SHORT TASK
Quote the lines of the records below word for word. Start at the line that contains "How do I perform: Save" and stop after the line that contains "[x=447, y=107]".

(Entries for locating words and elements)
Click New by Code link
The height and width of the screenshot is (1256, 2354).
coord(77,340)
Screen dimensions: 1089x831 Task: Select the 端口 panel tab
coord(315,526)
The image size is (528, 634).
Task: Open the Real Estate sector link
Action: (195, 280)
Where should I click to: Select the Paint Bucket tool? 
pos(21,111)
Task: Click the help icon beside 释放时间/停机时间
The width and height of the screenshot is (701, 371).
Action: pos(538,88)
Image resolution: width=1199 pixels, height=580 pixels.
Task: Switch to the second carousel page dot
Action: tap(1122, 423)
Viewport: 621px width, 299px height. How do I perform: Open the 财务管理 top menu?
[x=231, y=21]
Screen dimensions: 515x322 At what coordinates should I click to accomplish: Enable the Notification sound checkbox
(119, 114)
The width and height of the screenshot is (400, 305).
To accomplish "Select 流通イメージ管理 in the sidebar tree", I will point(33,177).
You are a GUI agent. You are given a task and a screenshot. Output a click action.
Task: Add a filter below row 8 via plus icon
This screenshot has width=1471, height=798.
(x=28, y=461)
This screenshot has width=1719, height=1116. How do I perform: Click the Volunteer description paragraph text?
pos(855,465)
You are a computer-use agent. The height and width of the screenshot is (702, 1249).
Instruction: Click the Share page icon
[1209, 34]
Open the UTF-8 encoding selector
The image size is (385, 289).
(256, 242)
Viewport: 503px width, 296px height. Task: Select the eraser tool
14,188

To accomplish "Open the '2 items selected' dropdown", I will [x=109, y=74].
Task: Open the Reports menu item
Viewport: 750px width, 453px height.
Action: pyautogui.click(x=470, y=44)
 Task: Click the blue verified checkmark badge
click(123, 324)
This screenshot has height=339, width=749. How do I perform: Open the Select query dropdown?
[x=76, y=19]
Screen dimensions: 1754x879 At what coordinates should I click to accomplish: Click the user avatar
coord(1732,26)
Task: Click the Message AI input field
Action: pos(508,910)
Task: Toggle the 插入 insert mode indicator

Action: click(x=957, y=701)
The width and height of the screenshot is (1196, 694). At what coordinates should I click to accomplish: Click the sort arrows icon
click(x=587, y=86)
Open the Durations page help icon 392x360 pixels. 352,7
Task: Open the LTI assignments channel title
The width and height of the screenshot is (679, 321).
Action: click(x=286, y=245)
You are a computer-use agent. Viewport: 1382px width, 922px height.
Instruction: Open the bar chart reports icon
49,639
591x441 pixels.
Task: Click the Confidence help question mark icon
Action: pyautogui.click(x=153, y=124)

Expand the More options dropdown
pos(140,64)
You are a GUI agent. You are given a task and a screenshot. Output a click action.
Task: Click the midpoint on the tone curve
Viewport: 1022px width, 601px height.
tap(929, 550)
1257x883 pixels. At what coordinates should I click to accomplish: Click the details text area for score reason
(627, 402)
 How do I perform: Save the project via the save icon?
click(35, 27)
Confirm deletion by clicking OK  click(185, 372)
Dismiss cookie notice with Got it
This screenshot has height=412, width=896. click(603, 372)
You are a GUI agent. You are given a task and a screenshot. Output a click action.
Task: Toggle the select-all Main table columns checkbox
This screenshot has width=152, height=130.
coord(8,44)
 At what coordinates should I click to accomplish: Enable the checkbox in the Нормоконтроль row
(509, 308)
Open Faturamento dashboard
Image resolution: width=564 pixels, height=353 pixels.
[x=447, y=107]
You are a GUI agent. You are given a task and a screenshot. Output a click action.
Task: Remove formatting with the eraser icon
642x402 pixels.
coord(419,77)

ANSWER IN FULL
 How do I perform: Save the project via the save icon?
click(35, 27)
Confirm deletion by clicking OK  click(185, 372)
Dismiss cookie notice with Got it
This screenshot has height=412, width=896. click(603, 372)
You are a GUI agent. You are given a task and a screenshot. Output a click action.
Task: Toggle the select-all Main table columns checkbox
This screenshot has width=152, height=130.
coord(8,44)
 At what coordinates should I click to accomplish: Enable the checkbox in the Нормоконтроль row
(509, 308)
Open Faturamento dashboard
Image resolution: width=564 pixels, height=353 pixels.
[x=447, y=107]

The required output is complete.